*KETENTUAN SOAL*. Ambil dari daftar di bawah bagian yang diawali baris yang memuat "You are a computer-use agent. Viewport: 2405px" dan diakhiri baris yang memuat "point(488,322)", termasuk kedua baris tersebut. Tulis ulang baris-baris itu tanpa perubahan sedikit pun.

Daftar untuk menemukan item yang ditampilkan
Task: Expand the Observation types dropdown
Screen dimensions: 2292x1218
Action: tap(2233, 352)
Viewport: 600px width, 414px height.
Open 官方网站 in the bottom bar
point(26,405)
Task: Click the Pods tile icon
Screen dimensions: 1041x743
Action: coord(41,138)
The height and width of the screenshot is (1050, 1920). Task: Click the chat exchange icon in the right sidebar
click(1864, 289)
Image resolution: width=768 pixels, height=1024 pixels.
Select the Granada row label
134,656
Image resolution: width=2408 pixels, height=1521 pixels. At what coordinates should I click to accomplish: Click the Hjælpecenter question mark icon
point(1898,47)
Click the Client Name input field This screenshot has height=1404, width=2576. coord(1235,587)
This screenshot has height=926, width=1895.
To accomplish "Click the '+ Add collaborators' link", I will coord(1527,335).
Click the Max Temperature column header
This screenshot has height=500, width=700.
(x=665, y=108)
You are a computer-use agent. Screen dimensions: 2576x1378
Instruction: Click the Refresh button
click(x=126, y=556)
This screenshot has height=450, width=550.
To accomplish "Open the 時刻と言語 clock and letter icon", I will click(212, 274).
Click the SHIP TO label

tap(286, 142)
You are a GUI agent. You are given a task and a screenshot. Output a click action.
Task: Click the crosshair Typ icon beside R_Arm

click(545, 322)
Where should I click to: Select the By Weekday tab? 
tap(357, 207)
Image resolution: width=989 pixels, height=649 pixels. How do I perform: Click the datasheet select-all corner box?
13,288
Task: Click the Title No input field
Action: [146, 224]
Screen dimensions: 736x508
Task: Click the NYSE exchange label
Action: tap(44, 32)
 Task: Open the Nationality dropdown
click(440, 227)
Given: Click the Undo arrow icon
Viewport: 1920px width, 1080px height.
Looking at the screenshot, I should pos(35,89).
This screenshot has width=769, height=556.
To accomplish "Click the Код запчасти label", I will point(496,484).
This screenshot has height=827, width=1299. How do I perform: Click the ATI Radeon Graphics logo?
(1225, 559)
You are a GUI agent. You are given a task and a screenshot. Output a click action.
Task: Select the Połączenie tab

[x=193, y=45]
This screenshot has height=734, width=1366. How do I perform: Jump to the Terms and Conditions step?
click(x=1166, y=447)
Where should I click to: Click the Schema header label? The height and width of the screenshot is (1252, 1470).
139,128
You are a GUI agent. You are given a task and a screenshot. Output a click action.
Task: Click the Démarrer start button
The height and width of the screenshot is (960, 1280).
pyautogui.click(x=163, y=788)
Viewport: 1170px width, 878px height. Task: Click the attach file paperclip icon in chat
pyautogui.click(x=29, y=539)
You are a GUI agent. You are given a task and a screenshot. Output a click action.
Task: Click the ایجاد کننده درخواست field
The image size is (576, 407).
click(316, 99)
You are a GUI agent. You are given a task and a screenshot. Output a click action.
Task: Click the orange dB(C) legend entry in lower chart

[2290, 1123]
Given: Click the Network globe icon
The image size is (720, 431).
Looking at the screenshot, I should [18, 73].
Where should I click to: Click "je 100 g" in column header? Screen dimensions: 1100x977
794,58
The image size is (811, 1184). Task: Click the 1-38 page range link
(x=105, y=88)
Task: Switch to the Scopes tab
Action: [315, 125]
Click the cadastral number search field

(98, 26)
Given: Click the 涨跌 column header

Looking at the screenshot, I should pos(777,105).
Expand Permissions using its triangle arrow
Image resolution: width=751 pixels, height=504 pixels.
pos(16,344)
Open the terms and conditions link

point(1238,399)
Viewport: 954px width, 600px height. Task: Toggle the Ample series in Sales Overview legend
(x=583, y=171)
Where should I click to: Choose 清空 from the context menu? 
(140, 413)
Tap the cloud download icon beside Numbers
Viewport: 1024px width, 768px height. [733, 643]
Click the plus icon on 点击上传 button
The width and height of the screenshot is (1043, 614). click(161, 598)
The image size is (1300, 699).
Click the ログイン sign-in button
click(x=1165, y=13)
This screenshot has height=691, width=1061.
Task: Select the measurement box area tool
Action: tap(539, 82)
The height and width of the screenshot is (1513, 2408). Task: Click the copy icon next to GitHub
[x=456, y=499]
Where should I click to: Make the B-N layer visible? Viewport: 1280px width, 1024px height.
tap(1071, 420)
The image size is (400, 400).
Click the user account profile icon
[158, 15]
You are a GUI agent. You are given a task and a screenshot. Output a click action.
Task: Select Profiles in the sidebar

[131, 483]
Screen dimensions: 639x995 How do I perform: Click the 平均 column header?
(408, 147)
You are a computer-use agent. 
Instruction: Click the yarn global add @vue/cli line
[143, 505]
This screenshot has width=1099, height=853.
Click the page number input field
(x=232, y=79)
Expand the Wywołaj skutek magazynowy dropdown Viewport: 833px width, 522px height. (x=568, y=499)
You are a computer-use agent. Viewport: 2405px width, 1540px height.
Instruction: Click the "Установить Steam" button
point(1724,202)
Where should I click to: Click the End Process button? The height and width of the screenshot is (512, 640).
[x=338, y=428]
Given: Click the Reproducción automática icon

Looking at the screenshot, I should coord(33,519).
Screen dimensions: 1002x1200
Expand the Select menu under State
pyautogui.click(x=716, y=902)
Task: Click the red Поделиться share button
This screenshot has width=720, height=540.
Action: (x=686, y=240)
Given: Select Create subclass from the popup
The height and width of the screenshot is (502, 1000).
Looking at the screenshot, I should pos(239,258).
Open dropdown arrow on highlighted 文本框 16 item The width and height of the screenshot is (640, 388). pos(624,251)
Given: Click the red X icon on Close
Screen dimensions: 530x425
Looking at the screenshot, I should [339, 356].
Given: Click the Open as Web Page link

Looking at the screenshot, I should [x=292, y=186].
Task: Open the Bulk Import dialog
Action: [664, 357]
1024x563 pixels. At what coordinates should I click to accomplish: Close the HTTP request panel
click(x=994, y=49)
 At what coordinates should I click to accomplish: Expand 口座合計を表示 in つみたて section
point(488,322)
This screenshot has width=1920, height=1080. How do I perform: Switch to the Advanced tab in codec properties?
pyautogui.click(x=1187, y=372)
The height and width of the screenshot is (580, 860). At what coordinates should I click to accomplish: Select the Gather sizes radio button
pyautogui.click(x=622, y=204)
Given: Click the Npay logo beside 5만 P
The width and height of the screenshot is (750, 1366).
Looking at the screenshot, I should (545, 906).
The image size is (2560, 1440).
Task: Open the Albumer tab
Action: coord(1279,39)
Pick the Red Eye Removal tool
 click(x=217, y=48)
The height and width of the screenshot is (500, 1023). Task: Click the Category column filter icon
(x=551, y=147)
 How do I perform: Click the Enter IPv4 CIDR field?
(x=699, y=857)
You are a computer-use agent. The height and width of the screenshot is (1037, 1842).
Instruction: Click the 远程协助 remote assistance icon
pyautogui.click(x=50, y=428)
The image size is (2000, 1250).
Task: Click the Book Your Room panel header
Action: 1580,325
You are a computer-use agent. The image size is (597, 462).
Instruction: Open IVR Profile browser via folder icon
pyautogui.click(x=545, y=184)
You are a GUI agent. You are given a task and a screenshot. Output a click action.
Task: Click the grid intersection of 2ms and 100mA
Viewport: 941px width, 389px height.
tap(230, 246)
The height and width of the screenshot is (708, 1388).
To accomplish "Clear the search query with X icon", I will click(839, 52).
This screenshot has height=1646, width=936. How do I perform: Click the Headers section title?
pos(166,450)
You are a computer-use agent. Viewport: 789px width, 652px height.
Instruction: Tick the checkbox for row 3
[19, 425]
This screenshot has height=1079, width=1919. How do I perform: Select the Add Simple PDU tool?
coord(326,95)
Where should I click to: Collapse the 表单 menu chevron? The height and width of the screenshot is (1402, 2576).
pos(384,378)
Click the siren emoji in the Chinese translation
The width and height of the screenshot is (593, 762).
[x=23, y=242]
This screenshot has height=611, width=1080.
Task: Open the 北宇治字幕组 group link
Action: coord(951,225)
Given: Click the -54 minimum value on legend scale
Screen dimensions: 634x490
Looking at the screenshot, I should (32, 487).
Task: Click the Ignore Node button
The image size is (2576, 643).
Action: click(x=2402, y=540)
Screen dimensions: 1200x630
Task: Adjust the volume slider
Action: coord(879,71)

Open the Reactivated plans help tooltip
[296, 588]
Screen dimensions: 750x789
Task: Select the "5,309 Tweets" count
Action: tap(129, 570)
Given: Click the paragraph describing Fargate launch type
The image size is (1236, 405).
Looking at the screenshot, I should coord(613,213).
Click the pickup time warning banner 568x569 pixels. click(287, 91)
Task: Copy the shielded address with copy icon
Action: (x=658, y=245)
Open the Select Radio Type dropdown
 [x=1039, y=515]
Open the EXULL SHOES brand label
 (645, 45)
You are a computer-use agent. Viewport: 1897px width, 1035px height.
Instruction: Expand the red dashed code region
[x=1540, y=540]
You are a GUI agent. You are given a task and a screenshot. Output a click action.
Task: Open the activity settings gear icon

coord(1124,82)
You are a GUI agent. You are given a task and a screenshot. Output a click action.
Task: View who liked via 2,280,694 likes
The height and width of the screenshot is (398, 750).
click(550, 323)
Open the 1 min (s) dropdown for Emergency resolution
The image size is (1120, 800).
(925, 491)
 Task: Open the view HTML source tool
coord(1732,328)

*JAWABAN LENGKAP*.
You are a computer-use agent. Viewport: 2405px width, 1540px height.
Instruction: Click the "Установить Steam" button
point(1724,202)
Where should I click to: Click the End Process button? The height and width of the screenshot is (512, 640).
[x=338, y=428]
Given: Click the Reproducción automática icon

Looking at the screenshot, I should coord(33,519).
Screen dimensions: 1002x1200
Expand the Select menu under State
pyautogui.click(x=716, y=902)
Task: Click the red Поделиться share button
This screenshot has width=720, height=540.
Action: (x=686, y=240)
Given: Select Create subclass from the popup
The height and width of the screenshot is (502, 1000).
Looking at the screenshot, I should pos(239,258).
Open dropdown arrow on highlighted 文本框 16 item The width and height of the screenshot is (640, 388). pos(624,251)
Given: Click the red X icon on Close
Screen dimensions: 530x425
Looking at the screenshot, I should [339, 356].
Given: Click the Open as Web Page link

Looking at the screenshot, I should [x=292, y=186].
Task: Open the Bulk Import dialog
Action: [664, 357]
1024x563 pixels. At what coordinates should I click to accomplish: Close the HTTP request panel
click(x=994, y=49)
 At what coordinates should I click to accomplish: Expand 口座合計を表示 in つみたて section
point(488,322)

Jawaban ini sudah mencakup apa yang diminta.